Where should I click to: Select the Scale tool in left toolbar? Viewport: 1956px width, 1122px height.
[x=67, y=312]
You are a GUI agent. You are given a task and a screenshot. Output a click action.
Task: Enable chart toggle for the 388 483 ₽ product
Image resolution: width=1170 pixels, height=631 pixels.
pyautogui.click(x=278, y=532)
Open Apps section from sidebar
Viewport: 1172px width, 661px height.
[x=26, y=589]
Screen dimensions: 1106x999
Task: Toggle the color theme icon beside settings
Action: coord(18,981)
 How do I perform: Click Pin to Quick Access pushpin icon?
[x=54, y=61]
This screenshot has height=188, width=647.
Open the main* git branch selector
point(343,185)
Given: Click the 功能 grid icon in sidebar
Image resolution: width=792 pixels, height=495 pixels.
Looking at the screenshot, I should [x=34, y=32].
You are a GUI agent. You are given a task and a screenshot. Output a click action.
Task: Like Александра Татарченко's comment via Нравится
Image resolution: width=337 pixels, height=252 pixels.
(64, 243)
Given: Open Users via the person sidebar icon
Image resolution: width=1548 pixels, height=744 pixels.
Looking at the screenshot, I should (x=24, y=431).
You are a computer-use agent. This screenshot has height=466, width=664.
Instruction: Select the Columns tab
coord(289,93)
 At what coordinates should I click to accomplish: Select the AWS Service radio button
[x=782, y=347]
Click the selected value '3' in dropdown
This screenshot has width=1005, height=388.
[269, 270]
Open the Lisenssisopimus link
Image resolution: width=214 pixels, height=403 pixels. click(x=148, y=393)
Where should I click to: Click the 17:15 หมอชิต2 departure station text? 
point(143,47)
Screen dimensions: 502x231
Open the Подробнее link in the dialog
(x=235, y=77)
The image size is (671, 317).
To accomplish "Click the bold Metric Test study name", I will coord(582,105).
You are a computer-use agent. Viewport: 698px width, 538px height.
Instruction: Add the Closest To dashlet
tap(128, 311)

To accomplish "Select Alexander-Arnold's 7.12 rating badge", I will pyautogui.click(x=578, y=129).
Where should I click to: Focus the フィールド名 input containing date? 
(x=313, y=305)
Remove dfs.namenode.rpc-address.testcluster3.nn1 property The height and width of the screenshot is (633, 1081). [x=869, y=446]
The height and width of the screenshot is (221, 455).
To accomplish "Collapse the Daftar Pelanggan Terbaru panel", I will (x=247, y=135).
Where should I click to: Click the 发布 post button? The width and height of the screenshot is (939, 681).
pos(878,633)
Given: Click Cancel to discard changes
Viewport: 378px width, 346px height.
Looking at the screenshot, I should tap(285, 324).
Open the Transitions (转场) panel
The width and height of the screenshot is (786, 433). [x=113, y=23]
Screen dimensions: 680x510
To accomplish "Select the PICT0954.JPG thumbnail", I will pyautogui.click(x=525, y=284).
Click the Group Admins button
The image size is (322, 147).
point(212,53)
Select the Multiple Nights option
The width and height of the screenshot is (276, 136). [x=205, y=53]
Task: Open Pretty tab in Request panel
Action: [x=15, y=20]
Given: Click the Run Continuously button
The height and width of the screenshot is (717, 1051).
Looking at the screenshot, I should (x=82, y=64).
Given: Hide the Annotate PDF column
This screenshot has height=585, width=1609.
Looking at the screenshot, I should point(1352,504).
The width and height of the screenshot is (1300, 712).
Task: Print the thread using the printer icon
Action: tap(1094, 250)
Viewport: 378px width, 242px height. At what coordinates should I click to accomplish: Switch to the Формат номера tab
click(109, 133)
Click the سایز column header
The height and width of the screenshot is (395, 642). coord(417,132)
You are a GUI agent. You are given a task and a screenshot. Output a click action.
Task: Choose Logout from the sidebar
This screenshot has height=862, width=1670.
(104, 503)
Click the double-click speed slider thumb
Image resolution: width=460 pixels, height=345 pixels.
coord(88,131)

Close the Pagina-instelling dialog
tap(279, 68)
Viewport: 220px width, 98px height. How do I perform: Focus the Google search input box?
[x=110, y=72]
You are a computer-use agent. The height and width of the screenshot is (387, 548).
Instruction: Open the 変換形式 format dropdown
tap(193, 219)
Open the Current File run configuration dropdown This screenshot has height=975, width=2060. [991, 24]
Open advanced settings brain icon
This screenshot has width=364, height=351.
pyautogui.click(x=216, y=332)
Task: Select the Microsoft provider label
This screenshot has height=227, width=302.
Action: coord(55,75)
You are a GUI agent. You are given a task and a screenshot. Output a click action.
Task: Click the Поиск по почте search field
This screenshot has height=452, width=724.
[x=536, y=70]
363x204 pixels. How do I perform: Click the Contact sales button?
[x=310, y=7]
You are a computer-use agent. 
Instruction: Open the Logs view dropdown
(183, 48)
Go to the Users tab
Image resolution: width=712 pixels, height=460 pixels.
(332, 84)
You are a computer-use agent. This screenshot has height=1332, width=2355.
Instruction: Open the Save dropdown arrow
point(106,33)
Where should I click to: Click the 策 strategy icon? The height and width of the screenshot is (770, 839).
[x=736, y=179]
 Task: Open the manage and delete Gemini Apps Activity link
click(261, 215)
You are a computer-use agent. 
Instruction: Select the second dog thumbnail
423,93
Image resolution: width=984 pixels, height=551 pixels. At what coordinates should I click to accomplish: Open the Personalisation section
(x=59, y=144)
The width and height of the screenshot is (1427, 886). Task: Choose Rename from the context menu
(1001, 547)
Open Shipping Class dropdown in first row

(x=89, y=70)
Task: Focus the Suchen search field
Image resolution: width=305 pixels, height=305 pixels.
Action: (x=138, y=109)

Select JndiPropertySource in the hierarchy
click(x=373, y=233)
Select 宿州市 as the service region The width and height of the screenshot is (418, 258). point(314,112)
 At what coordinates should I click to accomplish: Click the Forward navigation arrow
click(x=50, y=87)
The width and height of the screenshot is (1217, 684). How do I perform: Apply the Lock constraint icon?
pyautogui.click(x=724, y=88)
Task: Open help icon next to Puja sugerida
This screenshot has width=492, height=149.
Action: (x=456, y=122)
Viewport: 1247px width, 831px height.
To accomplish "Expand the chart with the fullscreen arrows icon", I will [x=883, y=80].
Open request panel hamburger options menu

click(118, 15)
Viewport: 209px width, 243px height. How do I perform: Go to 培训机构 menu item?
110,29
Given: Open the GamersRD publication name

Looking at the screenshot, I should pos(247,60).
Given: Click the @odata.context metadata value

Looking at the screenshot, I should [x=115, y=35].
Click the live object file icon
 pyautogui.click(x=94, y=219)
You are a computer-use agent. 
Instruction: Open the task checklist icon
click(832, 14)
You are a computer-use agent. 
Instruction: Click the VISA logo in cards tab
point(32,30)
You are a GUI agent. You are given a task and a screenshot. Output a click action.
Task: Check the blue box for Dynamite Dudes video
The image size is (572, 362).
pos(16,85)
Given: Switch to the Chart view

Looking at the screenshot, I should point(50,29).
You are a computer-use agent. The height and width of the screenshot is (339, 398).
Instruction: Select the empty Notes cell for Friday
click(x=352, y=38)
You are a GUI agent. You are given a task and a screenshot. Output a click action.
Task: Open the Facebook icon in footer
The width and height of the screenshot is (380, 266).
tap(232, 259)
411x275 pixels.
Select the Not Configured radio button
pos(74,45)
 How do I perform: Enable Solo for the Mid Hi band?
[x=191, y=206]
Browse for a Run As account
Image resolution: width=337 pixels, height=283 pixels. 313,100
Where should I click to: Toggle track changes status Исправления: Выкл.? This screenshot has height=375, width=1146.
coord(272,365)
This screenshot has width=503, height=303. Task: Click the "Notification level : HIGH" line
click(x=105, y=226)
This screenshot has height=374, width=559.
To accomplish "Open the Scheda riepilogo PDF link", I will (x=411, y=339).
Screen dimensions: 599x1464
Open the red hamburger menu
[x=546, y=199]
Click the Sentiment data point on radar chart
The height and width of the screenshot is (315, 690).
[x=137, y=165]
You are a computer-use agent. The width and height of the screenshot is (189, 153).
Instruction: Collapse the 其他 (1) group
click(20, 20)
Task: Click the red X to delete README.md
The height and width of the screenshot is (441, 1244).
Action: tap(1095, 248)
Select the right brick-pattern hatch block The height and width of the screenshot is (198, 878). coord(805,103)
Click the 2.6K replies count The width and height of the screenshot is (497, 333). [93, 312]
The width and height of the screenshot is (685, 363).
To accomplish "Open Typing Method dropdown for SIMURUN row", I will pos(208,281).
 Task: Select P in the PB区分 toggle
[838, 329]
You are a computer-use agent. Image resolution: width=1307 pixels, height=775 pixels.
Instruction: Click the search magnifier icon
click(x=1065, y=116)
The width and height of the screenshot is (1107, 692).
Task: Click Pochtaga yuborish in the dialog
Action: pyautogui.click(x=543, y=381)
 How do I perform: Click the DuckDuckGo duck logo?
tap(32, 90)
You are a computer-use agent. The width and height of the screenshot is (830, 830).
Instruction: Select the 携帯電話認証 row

__________

» **Task directions**
Format the entries above as a JSON list of strings, one string per line with blank lines omitted, starting at the line containing "is (339, 398)." and ending at the line containing "click(x=352, y=38)".

» **Right answer**
[
  "You are a computer-use agent. The height and width of the screenshot is (339, 398).",
  "Instruction: Select the empty Notes cell for Friday",
  "click(x=352, y=38)"
]